**WHAT IS EXPECTED**:
Would you copy only the lines below, from the one containing "Image resolution: width=202" through the very last one, leaving the pictures out?

**DATA UNDER STUDY**:
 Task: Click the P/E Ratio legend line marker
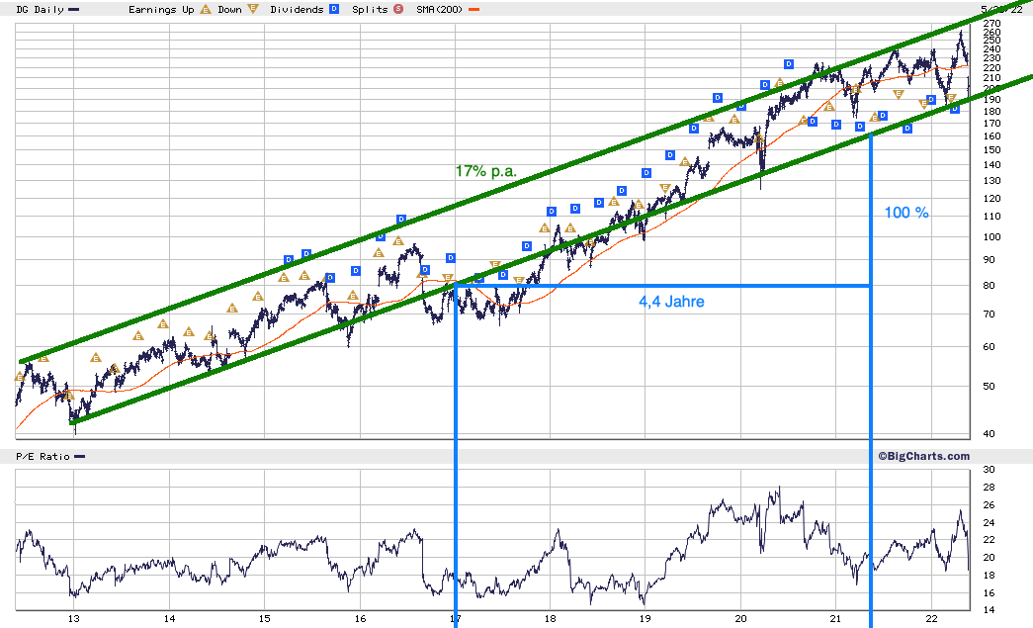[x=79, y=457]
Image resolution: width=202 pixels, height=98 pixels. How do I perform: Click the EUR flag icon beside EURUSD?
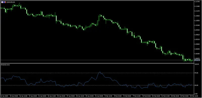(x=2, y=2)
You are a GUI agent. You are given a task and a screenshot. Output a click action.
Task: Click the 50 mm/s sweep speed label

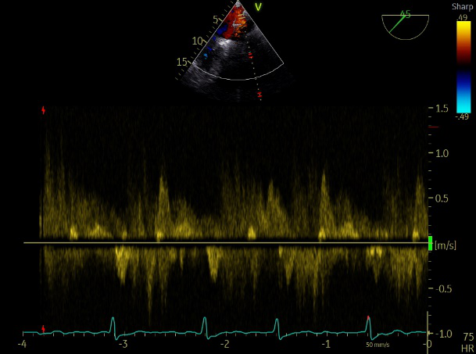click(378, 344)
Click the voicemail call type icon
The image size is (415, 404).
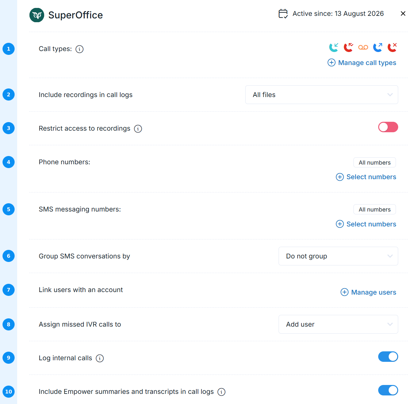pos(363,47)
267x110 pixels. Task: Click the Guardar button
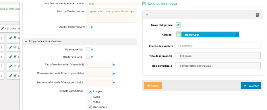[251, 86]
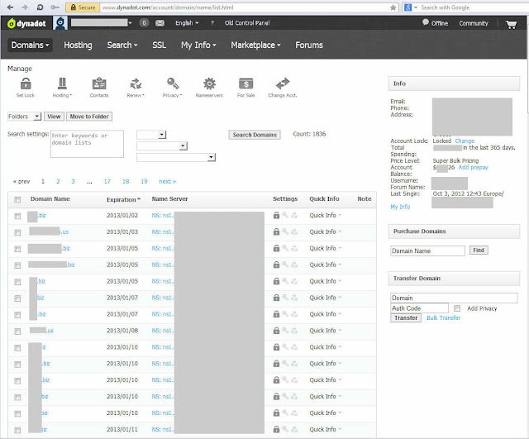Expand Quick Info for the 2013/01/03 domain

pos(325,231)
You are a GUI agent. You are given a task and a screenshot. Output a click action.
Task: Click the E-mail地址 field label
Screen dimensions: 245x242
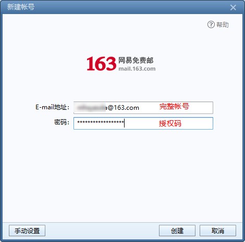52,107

**WRITTEN ANSWER**:
Image resolution: width=202 pixels, height=98 pixels. How do I perform: Click the EUR flag icon beside EURUSD?
(x=2, y=2)
You are a GUI agent. You are given a task and a screenshot. Output a click action.
Task: Click the 50 mm/s sweep speed label

click(378, 344)
Click the voicemail call type icon
The image size is (415, 404).
pos(363,47)
267x110 pixels. Task: Click the Guardar button
[251, 86]
Expand Quick Info for the 2013/01/03 domain

pos(325,231)
You are a GUI agent. You are given a task and a screenshot. Output a click action.
Task: Click the E-mail地址 field label
Screen dimensions: 245x242
52,107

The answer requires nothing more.